Amunisi yang ditemukan di kantor KNPB Wilayah Timika tersebut diduga kuat merupakan barang rekayasa (banpol) yang sengaja dipasang untuk menjebak Almarhum dan rekan-rekannya.
Akibat kekerasan yang dialami sejak tahun 2012 hingga 2019, Almarhum menderita sakit kronis akibat luka tembak dan penyiksaan, penderitaan fisik berkepanjangan, serta trauma psikologis yang mendalam. Almarhum berulang kali berobat ke berbagai tempat, namun tidak pernah mendapatkan pemulihan yang layak. Negara Indonesia tidak pernah memberikan keadilan, pengakuan kesalahan, maupun rehabilitasi bagi korban.
Pada 12 Desember 2025, setelah bertahun-tahun menanggung penderitaan akibat kekerasan aparat negara Indonesia, Almarhum Jack Yakonias Womsiwor menghembuskan napas terakhir di RSUD Biak Numfor. Ia wafat bukan sebagai penjahat, melainkan sebagai korban kekerasan aparat negara Indonesia dan sebagai Pejuang Pembebasan Nasional Bangsa Papua yang setia hingga akhir hayat.
Riwayat hidup dan perjuangan Almarhum Jack Yakonias Womsiwor adalah cermin keteguhan rakyat bangsa Papua dalam mempertahankan martabat dan hak hidupnya. Ia boleh gugur, tetapi nilai dan semangat perjuangannya akan terus hidup.
Pejuang boleh gugur, tetapi perjuangan tidak pernah mati.
MAMBRI YAKONIAS JACK WOMSIWOR
SYOWI KUNEM
Tanah Amungsa – Bumi Kamoro dan Tanah Air West Papua menyimpan namamu dalam lembaran sejarah bangsa Papua untuk selamanya.
_____________________________
LAMPIRAN KRONOLOGIS PENANGKAPAN, PENAHANAN, DAN KEKERASAN TERHADAP ALMARHUM JACK YAKONIAS WOMSIWOR.

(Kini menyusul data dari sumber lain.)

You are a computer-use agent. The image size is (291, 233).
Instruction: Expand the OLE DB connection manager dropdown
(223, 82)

Yakonias Womsiwor adalah anggota Komite Nasional Papua Barat (KNPB) Wilayah Timika yang berulang kali menjadi sasaran penangkapan sewenang-wenang, penyiksaan, dan kriminalisasi politik oleh aparat negara Indonesia.

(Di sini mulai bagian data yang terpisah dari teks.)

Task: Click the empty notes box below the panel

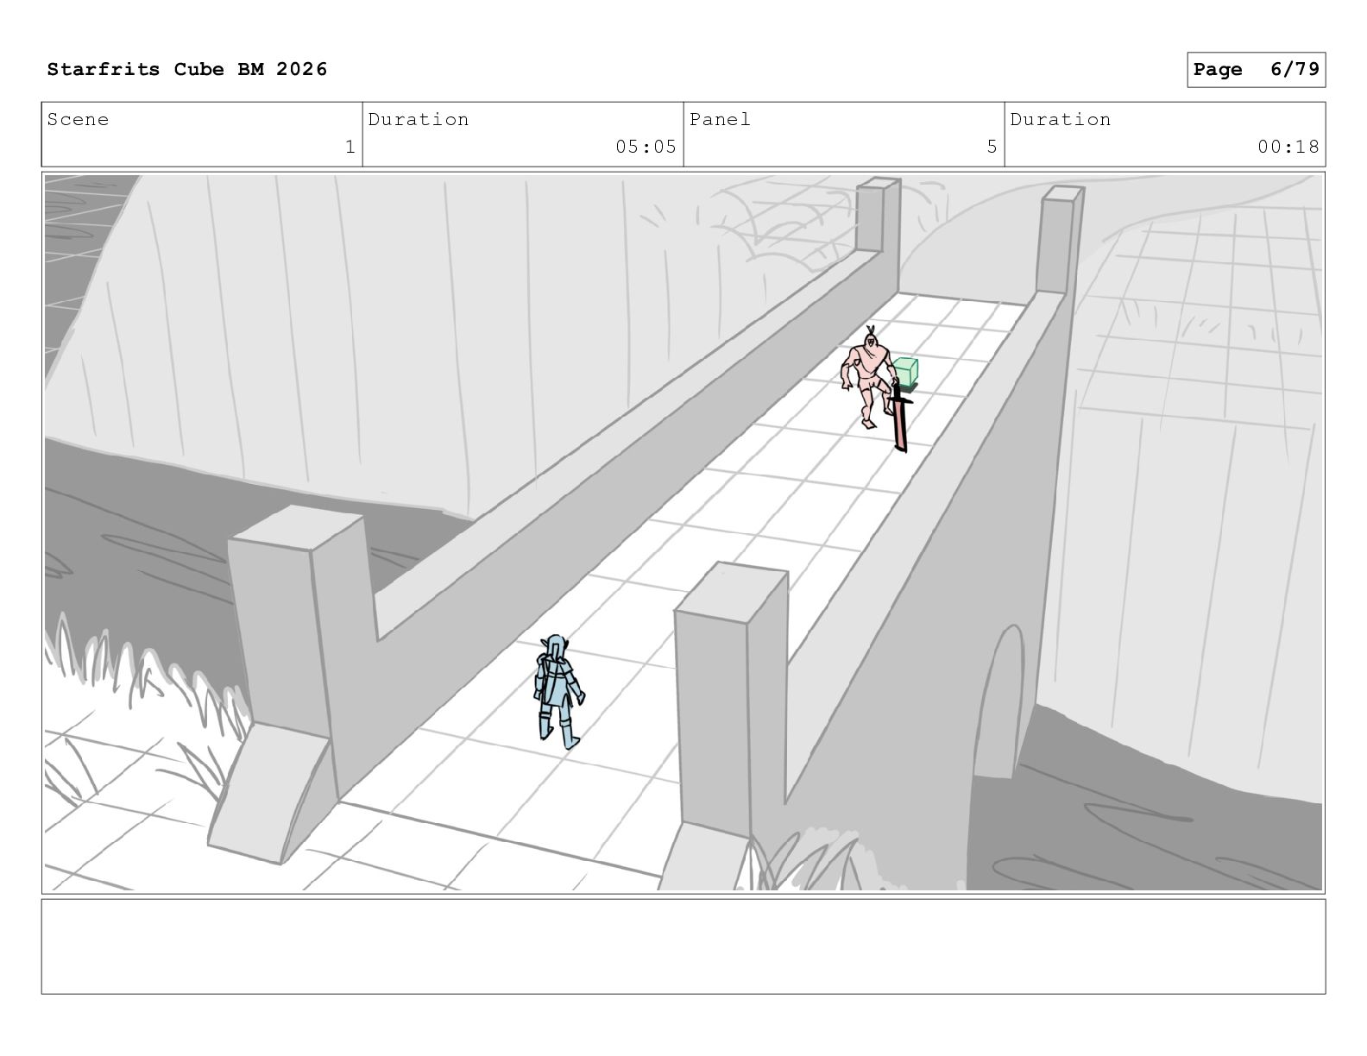Action: (684, 946)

1. Penangkapan Pertama – 19 Oktober 2012
Pada 19 Oktober 2012 sekitar pukul 01.00 WIT, aparat Polres Mimika menyerbu rumah anggota KNPB Wilayah Timika, Alfred Marsyom, dan menangkap Yakonias Womsiwor bersama 11 aktivis KNPB lainnya. Penangkapan dilakukan tanpa surat pemberitahuan penangkapan maupun penahanan.

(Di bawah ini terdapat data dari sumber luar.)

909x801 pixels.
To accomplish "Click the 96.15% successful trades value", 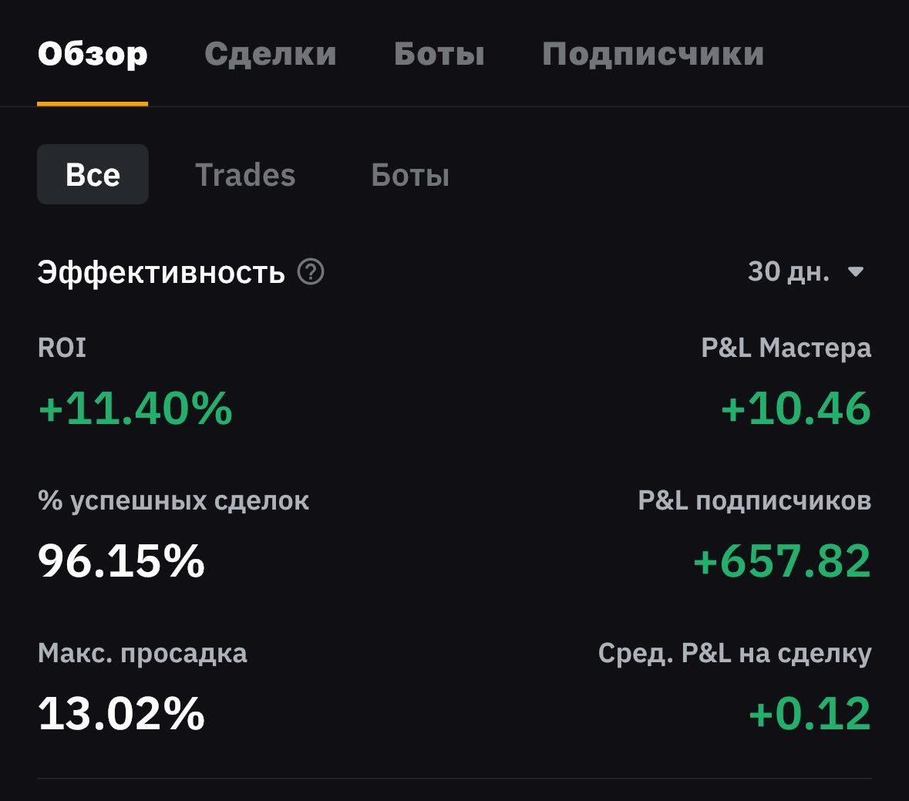I will click(121, 560).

Kedua belas aktivis tersebut kemudian dibawa ke Polres Mimika Mile 32 untuk pemeriksaan lanjutan. Selama masa penahanan, para aktivis mengalami pemukulan dan tekanan fisik untuk dipaksa mengakui kepemilikan panah tradisional adat Biak dan bahan peledak yang dituduhkan akan digunakan dalam aksi demonstrasi pada 23 Oktober 2012.
Pada malam 22 Oktober 2012, Yakonias Womsiwor diinterogasi oleh beberapa aparat bertopeng. Dengan mata tertutup dan kedua tangan diborgol ke belakang, ia dipaksa masuk ke dalam sebuah kotak, di mana aparat terus menginterogasi sambil memukulnya berulang kali. Dalam proses tersebut, Yakonias dipaksa menunjukkan lokasi penyimpanan senjata dan bahan peledak. Kepalanya dipukul menggunakan popor pistol dan ia diancam akan dibunuh apabila tidak mengaku.
2. Penahanan Lanjutan dan Proses Peradilan (2012–2013)
Pada 24 Oktober 2012, enam aktivis KNPB dibebaskan. Namun Yakonias Womsiwor bersama lima aktivis lainnya, yakni Steven Itlay, Romario Yatipai, Paulus Marsyom, Yanto Awerkion, dan Alfred Marsyom, tetap ditahan dengan tuduhan makar (Pasal 106 KUHP) dan kepemilikan bahan peledak.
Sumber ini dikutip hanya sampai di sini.